◆ Aim of the exercise ◆
Retype word for word the lines of the data below, from the first to the one bearing "Task: Close the System Summary window", with that one included.

◆ Task input ◆
• • • •

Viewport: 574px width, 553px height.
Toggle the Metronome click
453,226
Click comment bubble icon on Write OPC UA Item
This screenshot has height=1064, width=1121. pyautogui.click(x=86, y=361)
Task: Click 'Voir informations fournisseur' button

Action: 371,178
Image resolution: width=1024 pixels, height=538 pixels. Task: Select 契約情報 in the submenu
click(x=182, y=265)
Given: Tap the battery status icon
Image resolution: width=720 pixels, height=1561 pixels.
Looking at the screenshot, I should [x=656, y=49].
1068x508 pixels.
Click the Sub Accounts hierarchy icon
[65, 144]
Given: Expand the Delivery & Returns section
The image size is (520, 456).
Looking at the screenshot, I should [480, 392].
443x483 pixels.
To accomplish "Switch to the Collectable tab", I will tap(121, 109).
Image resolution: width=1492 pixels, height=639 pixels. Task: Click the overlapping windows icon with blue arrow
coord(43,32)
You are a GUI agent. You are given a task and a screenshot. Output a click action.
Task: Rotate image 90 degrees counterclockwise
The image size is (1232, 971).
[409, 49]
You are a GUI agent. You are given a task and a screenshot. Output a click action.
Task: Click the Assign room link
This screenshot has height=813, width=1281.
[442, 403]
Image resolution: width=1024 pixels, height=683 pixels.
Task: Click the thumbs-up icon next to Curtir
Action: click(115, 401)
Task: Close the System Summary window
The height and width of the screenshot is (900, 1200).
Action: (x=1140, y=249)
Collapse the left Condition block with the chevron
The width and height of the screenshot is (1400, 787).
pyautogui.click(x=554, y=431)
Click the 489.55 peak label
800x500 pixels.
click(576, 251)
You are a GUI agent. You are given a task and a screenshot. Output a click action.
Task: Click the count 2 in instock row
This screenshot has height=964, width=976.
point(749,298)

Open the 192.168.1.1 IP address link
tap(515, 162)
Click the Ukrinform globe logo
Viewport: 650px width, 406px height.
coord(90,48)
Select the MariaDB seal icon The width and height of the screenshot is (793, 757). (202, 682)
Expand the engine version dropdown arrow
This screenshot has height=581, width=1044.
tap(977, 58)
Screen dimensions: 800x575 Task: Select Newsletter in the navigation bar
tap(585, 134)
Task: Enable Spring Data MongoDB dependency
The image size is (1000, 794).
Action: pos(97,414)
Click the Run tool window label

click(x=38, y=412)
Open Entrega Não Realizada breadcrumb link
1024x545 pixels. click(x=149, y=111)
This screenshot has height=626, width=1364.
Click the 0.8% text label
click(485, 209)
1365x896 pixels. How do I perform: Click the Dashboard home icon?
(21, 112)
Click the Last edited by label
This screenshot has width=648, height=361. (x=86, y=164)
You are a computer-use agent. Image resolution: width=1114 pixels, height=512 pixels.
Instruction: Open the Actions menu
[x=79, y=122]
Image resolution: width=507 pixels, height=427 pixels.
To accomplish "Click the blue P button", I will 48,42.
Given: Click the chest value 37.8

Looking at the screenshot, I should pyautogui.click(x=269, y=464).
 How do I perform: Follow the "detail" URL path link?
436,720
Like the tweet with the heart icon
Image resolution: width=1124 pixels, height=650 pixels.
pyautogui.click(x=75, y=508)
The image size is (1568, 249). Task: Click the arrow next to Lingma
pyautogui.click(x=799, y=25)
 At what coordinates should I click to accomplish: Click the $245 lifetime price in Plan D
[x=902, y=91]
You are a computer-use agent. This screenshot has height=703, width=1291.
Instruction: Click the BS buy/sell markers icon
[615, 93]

• • • •

◆ Your solution ◆
Viewport: 574px width, 553px height.
Toggle the Metronome click
453,226
Click comment bubble icon on Write OPC UA Item
This screenshot has height=1064, width=1121. pyautogui.click(x=86, y=361)
Task: Click 'Voir informations fournisseur' button

Action: 371,178
Image resolution: width=1024 pixels, height=538 pixels. Task: Select 契約情報 in the submenu
click(x=182, y=265)
Given: Tap the battery status icon
Image resolution: width=720 pixels, height=1561 pixels.
Looking at the screenshot, I should [x=656, y=49].
1068x508 pixels.
Click the Sub Accounts hierarchy icon
[65, 144]
Given: Expand the Delivery & Returns section
The image size is (520, 456).
Looking at the screenshot, I should [480, 392].
443x483 pixels.
To accomplish "Switch to the Collectable tab", I will tap(121, 109).
Image resolution: width=1492 pixels, height=639 pixels. Task: Click the overlapping windows icon with blue arrow
coord(43,32)
You are a GUI agent. You are given a task and a screenshot. Output a click action.
Task: Rotate image 90 degrees counterclockwise
The image size is (1232, 971).
[409, 49]
You are a GUI agent. You are given a task and a screenshot. Output a click action.
Task: Click the Assign room link
This screenshot has height=813, width=1281.
[442, 403]
Image resolution: width=1024 pixels, height=683 pixels.
Task: Click the thumbs-up icon next to Curtir
Action: click(115, 401)
Task: Close the System Summary window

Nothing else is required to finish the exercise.